Should we measure arginine metabolites to better manage chronic conditions in older age?
Professor Arduino Mangoni is Professor and Head of Clinical Pharmacology at Flinders University, Adelaide, Australia. His research interests include metabolomics and ageing, drug discovery and geriatric clinical pharmacology. Here he discusses his Age and Ageing paper New horizons in arginine metabolism, ageing and chronic disease states.
The amino acid arginine plays a vital role in the regulation of many physiological and pathological processes in humans, particularly those involving the cardiovascular system. As cardiovascular disease is highly prevalent in older people, the measurement of circulating markers of arginine metabolism might improve our capacity to diagnose and manage conditions such as hypertension, coronary artery disease and heart failure, in this group. This is particularly so as we are currently able to measure several of these biomarkers in one single assessment, using very small amounts of plasma or serum, which is particularly useful when conducting studies in relatively large patient populations.
Two specific arginine metabolites have been increasingly studied with regard to their potential role in risk stratification and/or in the identification of novel therapeutic targets: the methylated arginine asymmetric dimethylarginine (ADMA) and the arginine analogue homoarginine. ADMA is a potent inhibitor of the synthesis of the key endogenous messenger nitric oxide. By contrast, homoarginine might exert positive effects on nitric oxide synthesis, although the exact mechanisms of action of this arginine metabolite are not fully established.

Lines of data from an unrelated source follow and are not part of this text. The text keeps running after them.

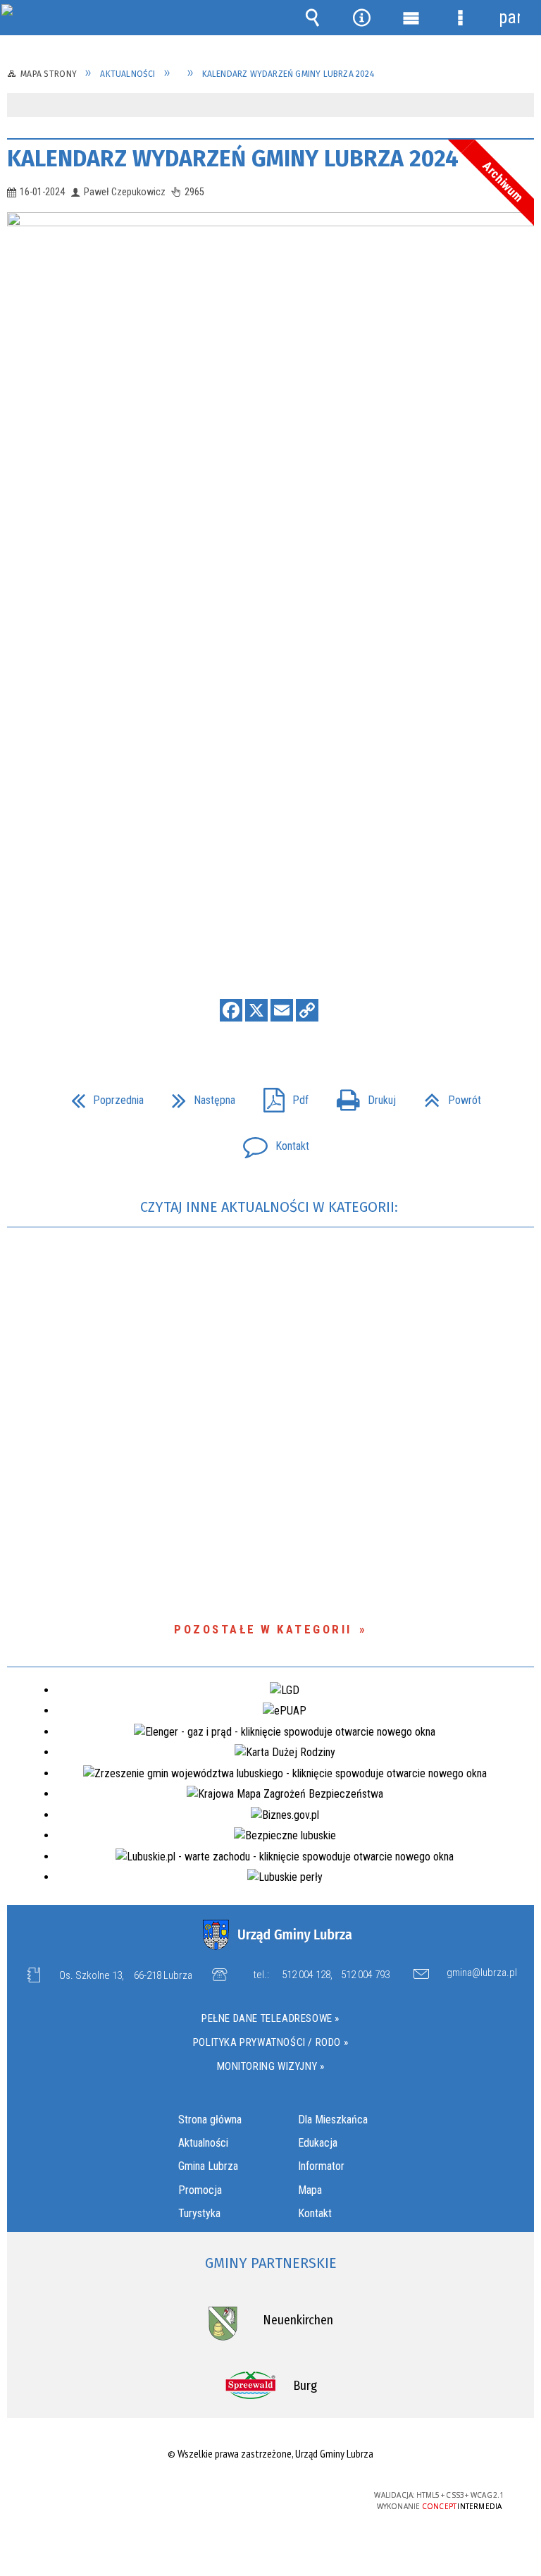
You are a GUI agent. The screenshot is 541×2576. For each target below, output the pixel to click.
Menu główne (410, 17)
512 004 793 (365, 1974)
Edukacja (317, 2142)
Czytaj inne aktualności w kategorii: (271, 1206)
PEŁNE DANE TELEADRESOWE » (270, 2018)
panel (509, 17)
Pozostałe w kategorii (263, 1629)
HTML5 (239, 2496)
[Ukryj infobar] (521, 106)
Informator (321, 2166)
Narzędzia (361, 17)
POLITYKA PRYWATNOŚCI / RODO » (270, 2042)
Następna (198, 1096)
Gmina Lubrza (208, 2166)
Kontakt (270, 1142)
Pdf (280, 1096)
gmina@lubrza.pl (482, 1973)
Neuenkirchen (298, 2320)
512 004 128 (306, 1974)
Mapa (310, 2190)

A comprehensive review of the available evidence suggests that the presence of high circulating ADMA concentrations increases adverse cardiovascular outcomes in patients with different baseline degrees of cardiovascular risk. There is also some evidence that ADMA might predict the onset and progression of other common disease states in older age such as chronic obstructive pulmonary disease, dementia, and depression. By contrast, higher circulating homoarginine concentrations have been shown to predict a reduced risk of cardiovascular morbidity, cardiovascular mortality, and all-cause mortality. However, the role of homoarginine in other common diseases in older age remains to be established. Further observational studies are required to determine whether the routine measurement of ADMA and homoarginine might help in better identifying older patients, particularly those >80 years, that have a particularly high risk of adverse outcomes in the context of cardiovascular disease and/or specific non-cardiovascular conditions.
There is also evidence that specific pharmacological and non-pharmacological interventions, such as physical exercise, treatment with statins, and dietary interventions with nitrate are able to reduce ADMA concentrations and, consequently, exert specific cardiovascular benefits. More recently, strategies to increase homoarginine concentrations, using oral supplementation of this arginine metabolite, have been successfully trialled in healthy subjects. While these studies have primarily addressed the safety of homoarginine supplementation, intervention studies investigating clinical efficacy end-points are eagerly awaited.
In conclusion, the measurement of specific arginine metabolites, particularly ADMA and homoarginine, is increasingly being investigated as a tool to enhance risk stratification and, possibly, identify new therapies for chronic disease states in older people. The available evidence on ADMA and homoarginine is particularly promising in cardiovascular disease and might also extend to other conditions such as COPD, dementia, and depression. However, additional research demonstrating the advantages of measuring arginine metabolites is warranted in order to justify their routine assessment in clinical practice.